REQUEST —
Copy the material below word for word, beginning at the line that contains "Image resolution: width=1568 pixels, height=446" and stopping after the line that contains "point(42,653)".

Word and element location records —
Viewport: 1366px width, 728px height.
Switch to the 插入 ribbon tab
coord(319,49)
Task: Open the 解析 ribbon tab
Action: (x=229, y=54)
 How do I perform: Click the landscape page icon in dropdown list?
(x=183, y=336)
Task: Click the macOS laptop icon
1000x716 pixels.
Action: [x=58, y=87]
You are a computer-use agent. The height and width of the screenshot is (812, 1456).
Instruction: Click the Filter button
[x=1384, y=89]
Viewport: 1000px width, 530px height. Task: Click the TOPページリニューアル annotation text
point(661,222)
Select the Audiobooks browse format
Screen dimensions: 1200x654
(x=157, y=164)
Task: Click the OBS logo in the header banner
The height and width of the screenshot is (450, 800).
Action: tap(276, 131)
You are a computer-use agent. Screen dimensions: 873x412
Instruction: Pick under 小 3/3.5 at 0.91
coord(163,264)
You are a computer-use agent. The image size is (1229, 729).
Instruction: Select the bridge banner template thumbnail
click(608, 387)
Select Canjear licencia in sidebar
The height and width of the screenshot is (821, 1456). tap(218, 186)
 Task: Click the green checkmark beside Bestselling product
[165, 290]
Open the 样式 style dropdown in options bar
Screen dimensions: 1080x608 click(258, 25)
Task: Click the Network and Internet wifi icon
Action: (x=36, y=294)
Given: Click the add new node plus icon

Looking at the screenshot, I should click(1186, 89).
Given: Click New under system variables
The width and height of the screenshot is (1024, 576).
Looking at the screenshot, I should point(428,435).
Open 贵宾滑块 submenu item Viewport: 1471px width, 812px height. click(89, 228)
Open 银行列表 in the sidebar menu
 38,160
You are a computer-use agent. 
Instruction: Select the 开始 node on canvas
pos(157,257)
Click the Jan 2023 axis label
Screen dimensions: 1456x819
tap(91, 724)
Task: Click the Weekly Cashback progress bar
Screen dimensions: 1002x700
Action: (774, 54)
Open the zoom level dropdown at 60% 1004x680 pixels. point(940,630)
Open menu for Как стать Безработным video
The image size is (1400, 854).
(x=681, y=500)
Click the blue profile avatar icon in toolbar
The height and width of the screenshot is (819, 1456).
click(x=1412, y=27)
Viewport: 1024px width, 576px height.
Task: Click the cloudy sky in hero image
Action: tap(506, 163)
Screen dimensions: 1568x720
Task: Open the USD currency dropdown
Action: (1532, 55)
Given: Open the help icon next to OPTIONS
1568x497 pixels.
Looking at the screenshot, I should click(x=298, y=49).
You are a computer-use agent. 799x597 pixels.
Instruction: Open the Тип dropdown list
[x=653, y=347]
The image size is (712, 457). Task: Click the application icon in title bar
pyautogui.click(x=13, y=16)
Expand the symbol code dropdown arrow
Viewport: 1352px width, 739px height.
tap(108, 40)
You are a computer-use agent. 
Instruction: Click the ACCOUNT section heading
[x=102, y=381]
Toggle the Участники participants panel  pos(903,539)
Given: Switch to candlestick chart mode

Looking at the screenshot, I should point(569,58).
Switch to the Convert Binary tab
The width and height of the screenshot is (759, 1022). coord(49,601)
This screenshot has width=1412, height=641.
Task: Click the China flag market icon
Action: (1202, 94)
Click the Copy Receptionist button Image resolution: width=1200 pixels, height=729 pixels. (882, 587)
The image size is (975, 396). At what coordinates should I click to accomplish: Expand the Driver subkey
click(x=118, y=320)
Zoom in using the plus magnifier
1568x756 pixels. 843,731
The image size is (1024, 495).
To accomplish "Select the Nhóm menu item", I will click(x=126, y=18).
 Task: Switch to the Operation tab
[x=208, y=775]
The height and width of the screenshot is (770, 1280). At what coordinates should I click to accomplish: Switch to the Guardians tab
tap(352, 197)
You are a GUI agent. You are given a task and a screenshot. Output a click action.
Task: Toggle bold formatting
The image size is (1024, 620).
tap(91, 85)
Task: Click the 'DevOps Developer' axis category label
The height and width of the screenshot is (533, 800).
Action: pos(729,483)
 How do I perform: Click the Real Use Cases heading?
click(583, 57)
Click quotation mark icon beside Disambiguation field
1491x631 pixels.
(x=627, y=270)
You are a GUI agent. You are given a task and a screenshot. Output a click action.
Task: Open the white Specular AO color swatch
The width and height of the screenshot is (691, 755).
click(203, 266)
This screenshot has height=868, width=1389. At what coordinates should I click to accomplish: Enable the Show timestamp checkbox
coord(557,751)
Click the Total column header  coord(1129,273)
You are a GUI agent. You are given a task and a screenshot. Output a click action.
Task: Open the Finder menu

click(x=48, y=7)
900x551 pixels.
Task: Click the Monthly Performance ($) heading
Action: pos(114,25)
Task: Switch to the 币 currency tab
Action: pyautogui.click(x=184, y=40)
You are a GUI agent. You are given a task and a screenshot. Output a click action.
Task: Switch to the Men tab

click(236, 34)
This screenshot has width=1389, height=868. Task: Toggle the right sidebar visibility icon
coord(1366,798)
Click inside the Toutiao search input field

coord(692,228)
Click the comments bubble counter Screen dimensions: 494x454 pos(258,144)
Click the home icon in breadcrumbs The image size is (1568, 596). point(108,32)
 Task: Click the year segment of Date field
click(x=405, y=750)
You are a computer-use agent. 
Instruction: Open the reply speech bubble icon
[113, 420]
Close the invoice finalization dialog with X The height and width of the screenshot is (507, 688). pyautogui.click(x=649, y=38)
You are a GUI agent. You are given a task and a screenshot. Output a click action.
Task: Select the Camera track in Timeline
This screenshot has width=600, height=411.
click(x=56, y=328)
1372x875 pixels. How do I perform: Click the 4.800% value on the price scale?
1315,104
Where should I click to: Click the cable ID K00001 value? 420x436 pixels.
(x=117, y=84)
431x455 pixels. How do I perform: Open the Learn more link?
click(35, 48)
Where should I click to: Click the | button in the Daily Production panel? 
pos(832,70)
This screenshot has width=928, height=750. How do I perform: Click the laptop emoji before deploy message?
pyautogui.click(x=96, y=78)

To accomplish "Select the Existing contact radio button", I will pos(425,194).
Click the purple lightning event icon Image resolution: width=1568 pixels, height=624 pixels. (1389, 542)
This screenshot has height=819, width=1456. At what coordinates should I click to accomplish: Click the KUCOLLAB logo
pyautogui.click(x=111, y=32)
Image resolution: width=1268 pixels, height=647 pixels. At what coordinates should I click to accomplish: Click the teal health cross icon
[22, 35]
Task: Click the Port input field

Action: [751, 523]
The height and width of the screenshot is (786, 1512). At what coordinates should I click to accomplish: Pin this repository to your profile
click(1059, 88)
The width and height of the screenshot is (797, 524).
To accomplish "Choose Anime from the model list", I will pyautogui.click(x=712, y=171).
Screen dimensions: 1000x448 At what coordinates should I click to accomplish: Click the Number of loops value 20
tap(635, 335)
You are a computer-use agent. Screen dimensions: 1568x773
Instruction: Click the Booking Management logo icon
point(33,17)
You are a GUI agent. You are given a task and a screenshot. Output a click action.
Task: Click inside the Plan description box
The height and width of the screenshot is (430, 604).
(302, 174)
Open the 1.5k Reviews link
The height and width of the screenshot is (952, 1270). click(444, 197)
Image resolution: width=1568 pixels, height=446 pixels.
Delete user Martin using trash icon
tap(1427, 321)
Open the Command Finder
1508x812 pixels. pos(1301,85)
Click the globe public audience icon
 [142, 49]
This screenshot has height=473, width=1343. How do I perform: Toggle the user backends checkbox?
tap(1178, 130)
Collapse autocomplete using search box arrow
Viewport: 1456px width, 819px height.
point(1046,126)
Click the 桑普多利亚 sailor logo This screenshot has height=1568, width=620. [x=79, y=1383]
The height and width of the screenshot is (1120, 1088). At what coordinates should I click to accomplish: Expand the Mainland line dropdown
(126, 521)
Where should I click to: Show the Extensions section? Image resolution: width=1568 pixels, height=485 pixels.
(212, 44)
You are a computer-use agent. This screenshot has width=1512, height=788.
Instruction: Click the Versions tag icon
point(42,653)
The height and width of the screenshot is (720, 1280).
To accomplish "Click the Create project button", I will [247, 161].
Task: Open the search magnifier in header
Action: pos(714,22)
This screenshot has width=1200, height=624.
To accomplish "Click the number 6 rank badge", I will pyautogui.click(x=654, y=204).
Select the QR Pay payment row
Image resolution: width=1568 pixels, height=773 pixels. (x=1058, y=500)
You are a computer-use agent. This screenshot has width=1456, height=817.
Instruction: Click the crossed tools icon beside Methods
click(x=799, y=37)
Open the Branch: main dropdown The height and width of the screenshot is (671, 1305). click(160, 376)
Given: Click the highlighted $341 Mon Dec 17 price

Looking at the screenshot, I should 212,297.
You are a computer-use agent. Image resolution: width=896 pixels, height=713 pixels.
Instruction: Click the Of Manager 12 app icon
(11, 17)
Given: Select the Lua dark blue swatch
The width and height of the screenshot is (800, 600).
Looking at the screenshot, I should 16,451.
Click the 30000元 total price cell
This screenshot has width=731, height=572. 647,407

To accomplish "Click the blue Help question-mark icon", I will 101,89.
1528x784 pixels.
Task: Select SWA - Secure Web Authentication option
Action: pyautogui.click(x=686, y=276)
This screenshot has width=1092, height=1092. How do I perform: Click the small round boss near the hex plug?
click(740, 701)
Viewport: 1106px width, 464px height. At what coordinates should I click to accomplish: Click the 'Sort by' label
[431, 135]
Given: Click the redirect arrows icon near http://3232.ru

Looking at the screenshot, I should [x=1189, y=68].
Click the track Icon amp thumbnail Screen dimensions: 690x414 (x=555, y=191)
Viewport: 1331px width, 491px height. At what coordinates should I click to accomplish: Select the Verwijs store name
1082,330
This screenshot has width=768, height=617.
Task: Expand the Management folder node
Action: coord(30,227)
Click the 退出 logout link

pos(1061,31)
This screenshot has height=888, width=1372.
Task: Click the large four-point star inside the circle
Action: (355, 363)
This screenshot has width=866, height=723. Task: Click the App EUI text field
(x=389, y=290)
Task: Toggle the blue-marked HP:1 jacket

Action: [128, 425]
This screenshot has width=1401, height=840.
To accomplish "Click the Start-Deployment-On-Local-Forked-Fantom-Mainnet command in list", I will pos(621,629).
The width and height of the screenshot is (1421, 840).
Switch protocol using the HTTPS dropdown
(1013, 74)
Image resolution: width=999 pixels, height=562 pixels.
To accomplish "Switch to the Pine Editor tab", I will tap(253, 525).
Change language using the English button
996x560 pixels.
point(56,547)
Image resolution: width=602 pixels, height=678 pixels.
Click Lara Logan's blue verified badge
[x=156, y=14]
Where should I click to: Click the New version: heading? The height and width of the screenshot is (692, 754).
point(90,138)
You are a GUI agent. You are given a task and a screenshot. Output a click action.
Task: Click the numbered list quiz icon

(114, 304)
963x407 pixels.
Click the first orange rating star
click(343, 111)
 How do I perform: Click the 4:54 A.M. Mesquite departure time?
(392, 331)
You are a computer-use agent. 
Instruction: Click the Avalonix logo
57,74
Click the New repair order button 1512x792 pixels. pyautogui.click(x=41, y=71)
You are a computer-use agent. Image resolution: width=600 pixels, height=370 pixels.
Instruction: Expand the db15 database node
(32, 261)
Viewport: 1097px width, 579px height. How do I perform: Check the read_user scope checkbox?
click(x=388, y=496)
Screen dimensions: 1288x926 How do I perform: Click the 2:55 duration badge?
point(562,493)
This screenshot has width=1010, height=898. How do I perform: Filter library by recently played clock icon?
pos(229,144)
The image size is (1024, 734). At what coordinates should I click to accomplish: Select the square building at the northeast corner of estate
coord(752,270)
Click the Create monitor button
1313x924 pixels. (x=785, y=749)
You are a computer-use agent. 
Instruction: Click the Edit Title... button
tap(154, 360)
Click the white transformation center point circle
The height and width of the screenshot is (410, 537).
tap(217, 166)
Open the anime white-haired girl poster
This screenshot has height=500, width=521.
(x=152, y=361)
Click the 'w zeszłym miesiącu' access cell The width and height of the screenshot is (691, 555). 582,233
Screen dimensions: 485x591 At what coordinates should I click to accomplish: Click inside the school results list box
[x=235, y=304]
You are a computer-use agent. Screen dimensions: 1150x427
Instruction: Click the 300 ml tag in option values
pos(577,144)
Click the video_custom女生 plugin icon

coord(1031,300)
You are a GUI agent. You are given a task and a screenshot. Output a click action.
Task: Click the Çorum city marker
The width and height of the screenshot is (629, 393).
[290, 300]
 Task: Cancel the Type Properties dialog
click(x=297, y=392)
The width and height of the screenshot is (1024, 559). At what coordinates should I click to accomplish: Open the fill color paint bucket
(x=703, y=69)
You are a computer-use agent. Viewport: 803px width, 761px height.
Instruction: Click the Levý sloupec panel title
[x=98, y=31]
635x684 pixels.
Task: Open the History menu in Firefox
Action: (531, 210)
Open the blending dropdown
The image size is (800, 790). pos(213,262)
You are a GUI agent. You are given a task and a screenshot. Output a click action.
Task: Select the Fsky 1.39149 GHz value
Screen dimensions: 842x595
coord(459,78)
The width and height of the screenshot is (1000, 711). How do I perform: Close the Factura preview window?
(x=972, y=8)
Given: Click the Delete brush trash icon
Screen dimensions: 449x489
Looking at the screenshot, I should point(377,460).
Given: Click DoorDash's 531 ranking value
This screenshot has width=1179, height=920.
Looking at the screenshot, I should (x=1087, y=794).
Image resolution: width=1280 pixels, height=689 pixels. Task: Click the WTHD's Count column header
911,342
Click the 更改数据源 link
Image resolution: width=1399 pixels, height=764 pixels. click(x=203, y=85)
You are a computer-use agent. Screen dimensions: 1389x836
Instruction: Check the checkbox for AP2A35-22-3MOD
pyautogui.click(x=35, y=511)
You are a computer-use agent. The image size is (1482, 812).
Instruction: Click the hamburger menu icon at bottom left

FULL RESPONSE —
Image resolution: width=1568 pixels, height=446 pixels.
Delete user Martin using trash icon
tap(1427, 321)
Open the Command Finder
1508x812 pixels. pos(1301,85)
Click the globe public audience icon
 [142, 49]
This screenshot has height=473, width=1343. How do I perform: Toggle the user backends checkbox?
tap(1178, 130)
Collapse autocomplete using search box arrow
Viewport: 1456px width, 819px height.
point(1046,126)
Click the 桑普多利亚 sailor logo This screenshot has height=1568, width=620. [x=79, y=1383]
The height and width of the screenshot is (1120, 1088). At what coordinates should I click to accomplish: Expand the Mainland line dropdown
(126, 521)
Where should I click to: Show the Extensions section? Image resolution: width=1568 pixels, height=485 pixels.
(212, 44)
You are a computer-use agent. This screenshot has width=1512, height=788.
Instruction: Click the Versions tag icon
point(42,653)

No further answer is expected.